- **INSTRUCTIONS TO FOLLOW**
Report how many lines in the data include the string "width", and add nothing else.

Stored records:
—————
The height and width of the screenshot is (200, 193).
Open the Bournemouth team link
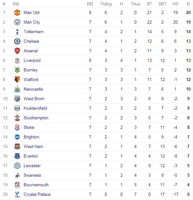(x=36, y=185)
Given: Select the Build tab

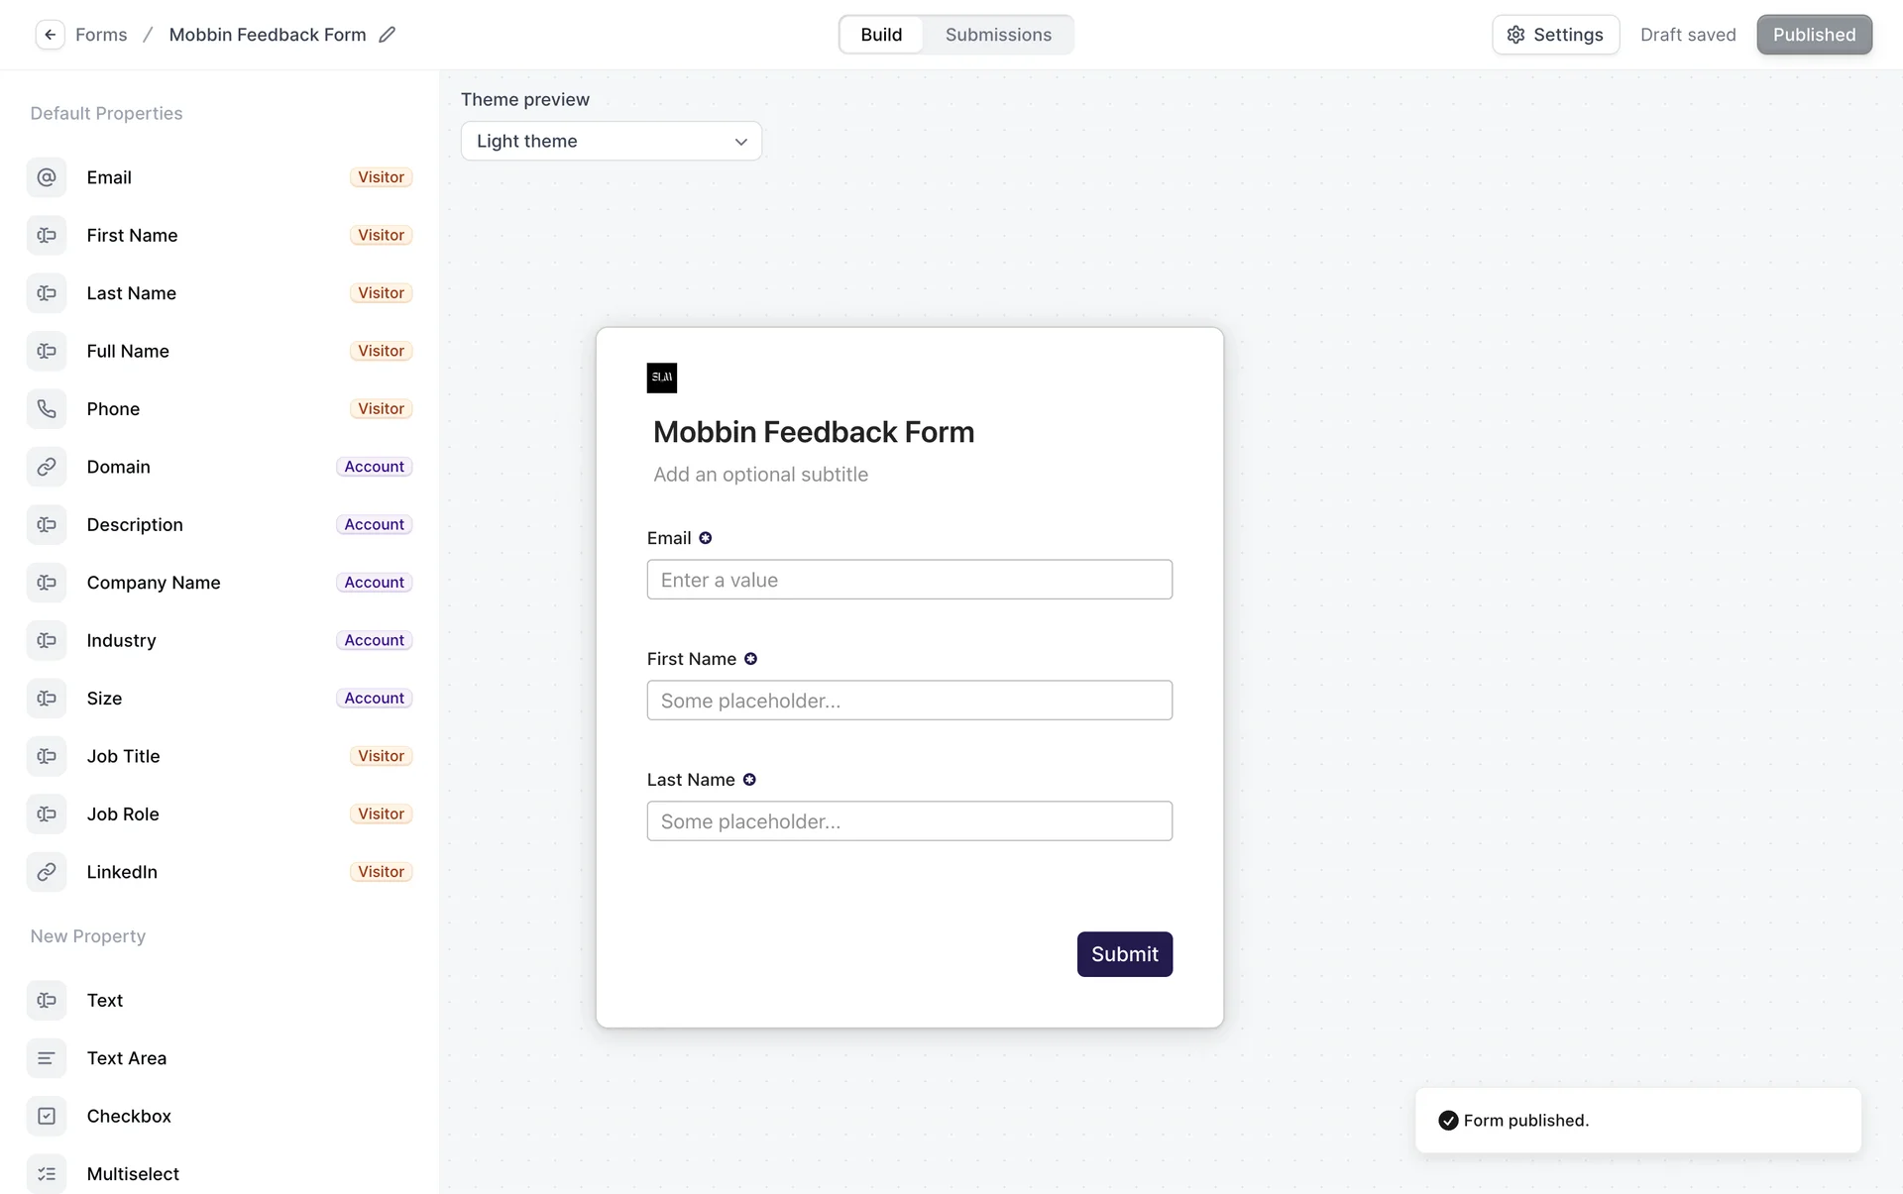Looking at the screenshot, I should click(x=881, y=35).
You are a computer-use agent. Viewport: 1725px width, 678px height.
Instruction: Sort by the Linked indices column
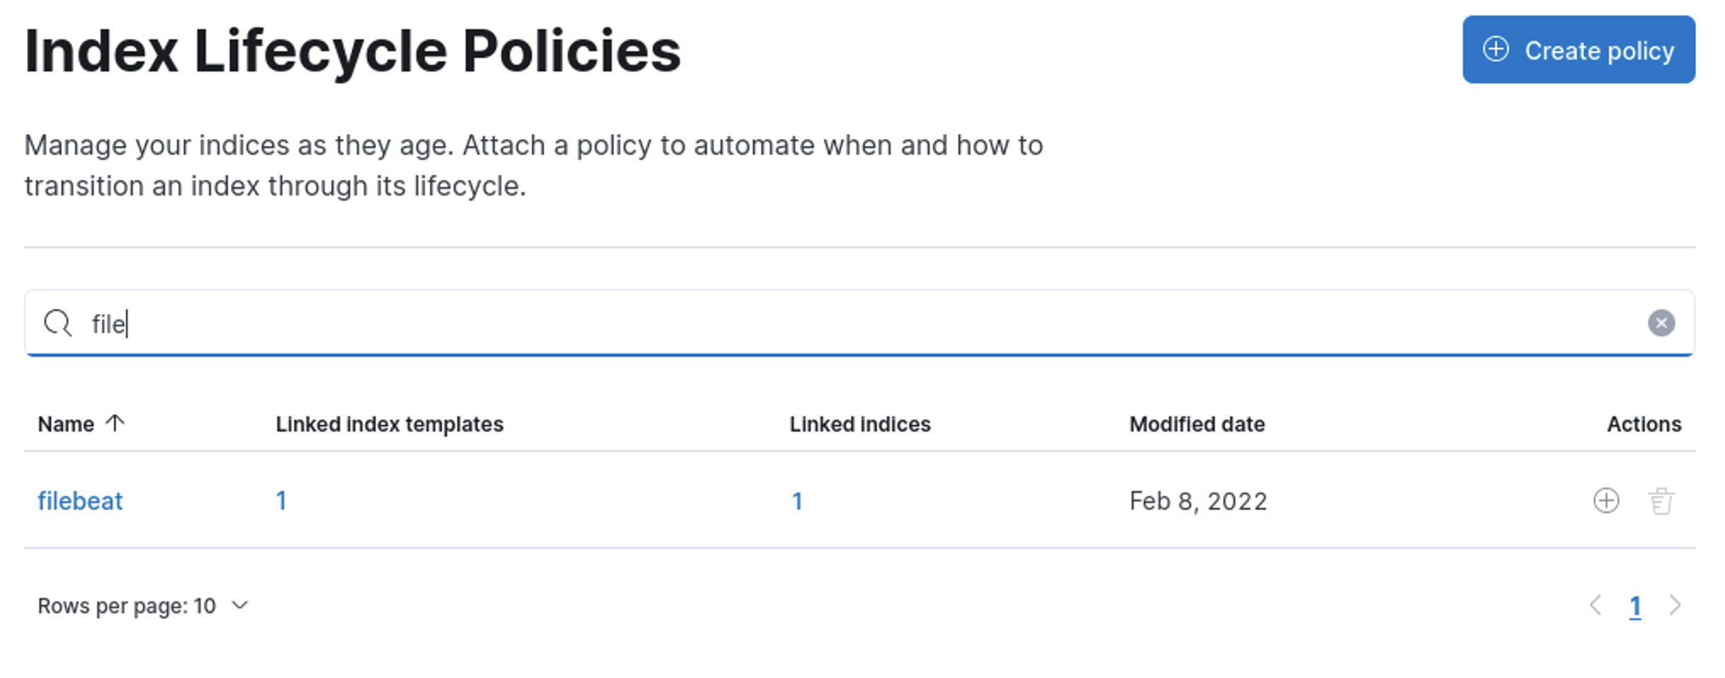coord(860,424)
—————
- **RESULT**
2